Indeed, the vast majority of fintechs we see today are business-facing, making them banks’ friends — not prey. From cybersecurity firms to open banking platforms and infrastructure players, a whole industry of B2B fintechs see one dominant revenue source: the banks.
Far from a sector that wants to disrupt banks, most fintechs are knocking on their doors. Only a handful of fintechs that could actually weaken the banks remain.
Equally, big banks now want to harness fintechs’ powers. Banks no longer view fintech as the play thing of 20-something funders prancing around with fancy interfaces. They want in, and are dishing out big bucks to do so. That may be why last year B2B fintechs attracted more funding than B2C in Europe.
Charley Ma, a fintech veteran (early Plaid employee), agrees that the old culture war is fragmenting.

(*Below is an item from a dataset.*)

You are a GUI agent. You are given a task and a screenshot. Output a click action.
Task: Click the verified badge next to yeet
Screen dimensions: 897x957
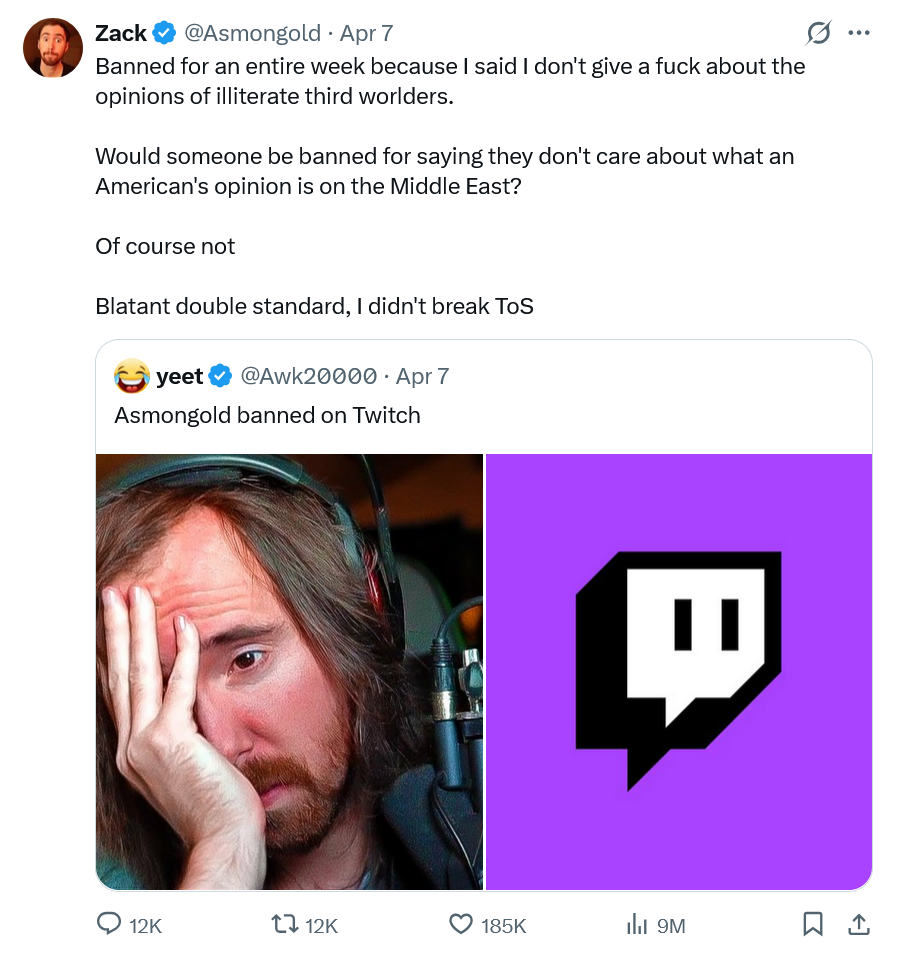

“I think we’re seeing a lot more verticals for new fintech companies, and some of those are very dependent on banking partnerships,” he said.
By way of illustration, his company — Alloy — services both banks and fintech companies, with legacy banks now looking to partner with infrastructure providers. It’s this sort of agnosticism that has forced the two camps closer together, and weakened the ‘anti-bank’ narrative.
Of course, there are still the neobanks who grumble about incumbents’ inadequate customer experience, and lobby groups who complain that big banks still get preferential treatment around lending and regulation. It’s also still fashionable to say banks suck at innovation and are going to die, and banks aren’t always the most appealing partners.
Banks can still sometimes revert to their predatory ways. Recently, Australia’s Commonwealth Bank launched its own Buy Now Pay Later product, despite being investors in Klarna — leading some to accuse the Aussie financiers of poor sportsmanship.
But I get the sense that, overall, the rivalry between the two camps is ebbing away.
By and large, pitching banks as the enemy no longer rings true for ‘fintech’, the majority of whom they are in bed with. The reality is that fintechs and big banks are — broadly speaking — interdependent. They use each other, in varying levels of harmony, far more than they rival each other.
The end of this culture war may be a sign of maturity. Or, it could simply be the sharks having their (fish)cake, and eating it.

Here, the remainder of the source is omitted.